Problems:
1. Translate this sentence from the article on Pegasus spyware into Spanish: "In the dark world of digital espionage, Pegasus spyware is not only one of the most advanced spyware tools available in the market, it is also a lethal cyber weapon."
2. Write out the part of the Pegasus spyware article starting at "A year has passed" and ending at "him and Khashoggi.", substituting "smartphone" for "mobile phone".
3. Proceed with the article on Pegasus spyware and the Khashoggi case, picking up right after its last sentence.

Excerpt to read:
Pegasus: The Israeli spyware that helped Saudi Arabia spy on Khashoggi

Pegasus: The Israeli spyware that helped Saudi Arabia spy on Khashoggi
Omar Abdul Aziz, a friend of Saudi journalist Jamal Khashoggi, filed a lawsuit against Israel's NSO spyware Ltd, claiming it played a major role in his murder.
6 min read
03 October, 2019
People commemorate the first anniversary of Khashoggi's murder, in Washington [Getty]
In the dark world of digital espionage, Pegasus spyware is not only one of the most advanced spyware tools available in the market, it is also a lethal cyber weapon.

A year has passed since the brutal murder of Jamal Khashoggi, yet Omar Abdulaziz, a Canada-based Saudi activist and friend of the late journalist, still feels guilty over the hacking of his mobile phone by the Saudi regime which he believes made it possible for them to track conversations between him and Khashoggi.

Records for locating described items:

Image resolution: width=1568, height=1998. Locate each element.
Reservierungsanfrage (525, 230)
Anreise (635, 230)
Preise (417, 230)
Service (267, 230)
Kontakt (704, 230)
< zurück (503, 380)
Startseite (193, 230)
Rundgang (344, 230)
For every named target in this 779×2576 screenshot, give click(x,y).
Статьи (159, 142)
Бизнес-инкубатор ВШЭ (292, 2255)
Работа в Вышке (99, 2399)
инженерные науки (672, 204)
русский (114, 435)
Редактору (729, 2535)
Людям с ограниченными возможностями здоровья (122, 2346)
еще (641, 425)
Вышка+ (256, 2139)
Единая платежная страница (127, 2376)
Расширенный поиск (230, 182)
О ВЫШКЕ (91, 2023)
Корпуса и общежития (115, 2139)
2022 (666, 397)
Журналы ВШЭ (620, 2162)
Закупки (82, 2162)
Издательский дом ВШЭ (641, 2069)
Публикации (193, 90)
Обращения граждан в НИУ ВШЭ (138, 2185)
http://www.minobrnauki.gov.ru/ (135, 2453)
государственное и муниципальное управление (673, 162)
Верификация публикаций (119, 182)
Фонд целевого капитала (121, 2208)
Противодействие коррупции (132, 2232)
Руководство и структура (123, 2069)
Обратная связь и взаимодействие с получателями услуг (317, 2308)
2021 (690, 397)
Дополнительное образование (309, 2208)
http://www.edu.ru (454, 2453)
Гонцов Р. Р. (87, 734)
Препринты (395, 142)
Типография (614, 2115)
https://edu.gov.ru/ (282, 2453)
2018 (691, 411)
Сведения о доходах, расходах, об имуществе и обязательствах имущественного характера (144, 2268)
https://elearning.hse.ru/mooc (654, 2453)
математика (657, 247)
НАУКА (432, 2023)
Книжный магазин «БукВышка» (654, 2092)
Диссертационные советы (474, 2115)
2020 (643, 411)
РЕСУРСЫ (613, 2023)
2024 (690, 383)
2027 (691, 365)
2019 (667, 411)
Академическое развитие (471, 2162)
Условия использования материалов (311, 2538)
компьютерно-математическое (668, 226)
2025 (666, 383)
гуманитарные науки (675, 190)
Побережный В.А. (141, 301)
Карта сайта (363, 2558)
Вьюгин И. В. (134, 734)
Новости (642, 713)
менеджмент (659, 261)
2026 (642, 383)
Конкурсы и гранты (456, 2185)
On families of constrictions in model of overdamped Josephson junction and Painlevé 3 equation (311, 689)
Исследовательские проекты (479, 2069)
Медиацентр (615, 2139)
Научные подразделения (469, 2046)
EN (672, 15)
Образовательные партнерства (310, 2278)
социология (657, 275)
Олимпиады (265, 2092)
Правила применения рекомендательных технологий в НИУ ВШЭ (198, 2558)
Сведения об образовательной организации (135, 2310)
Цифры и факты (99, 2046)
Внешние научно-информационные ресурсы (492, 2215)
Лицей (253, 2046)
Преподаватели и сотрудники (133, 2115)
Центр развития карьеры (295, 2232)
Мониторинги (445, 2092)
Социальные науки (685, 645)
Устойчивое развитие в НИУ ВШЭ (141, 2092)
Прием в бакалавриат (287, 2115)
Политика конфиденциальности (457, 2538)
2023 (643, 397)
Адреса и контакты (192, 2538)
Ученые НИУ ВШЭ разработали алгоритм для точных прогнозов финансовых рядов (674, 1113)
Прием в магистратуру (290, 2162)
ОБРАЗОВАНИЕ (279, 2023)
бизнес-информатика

Responses to the tasks:
1. En el oscuro mundo del espionaje digital, el software espía Pegasus no solo es una de las herramientas de espionaje más avanzadas disponibles en el mercado, sino que también es un arma cibernética letal.

2.
A year has passed since the brutal murder of Jamal Khashoggi, yet Omar Abdulaziz, a Canada-based Saudi activist and friend of the late journalist, still feels guilty over the hacking of his smartphone by the Saudi regime which he believes made it possible for them to track conversations between him and Khashoggi.

3.
"The hacking of my phone played a major role in what happened to Jamal, I am really sorry to say, the guilt is killing me," Abdulaziz told CNN in 2018.

CNN was granted access to over 400 WhatsApp messages exchanged by Abdulaziz and Khashoggi. The Saudi journalist used unreserved criticism of the Crown Prince Mohammed bin Salman (MbS0, describing him as a "beast who destroys everyone in his path, including his own supporters".

The correspondence also showed that two Saudi activists were planning to launch projects to combat the authority Twitter trolls of intimidations and threats against Saudi dissents and to try to expose that MbS was mismanaging the kingdom.

In September 2018, Khashoggi wired $5,000 to Abdulaziz who was trying to set up an online movement of Saudi youth, called Electronic Bees, that would fight the Saudi regime's propaganda on social networks.

In fact 11 days before Khashoggi's brutal killing in the Saudi consulate in Istanbul, he wrote on his Twitter account that "the bees were coming".

Now, thanks to Pegasus, the Saudi authority had established a direct line into the thoughts and plans of Khashoggi. His elimination was ordered and the right moment arrived when he entered the Saudi Consulate in Istanbul on October 2, 2018.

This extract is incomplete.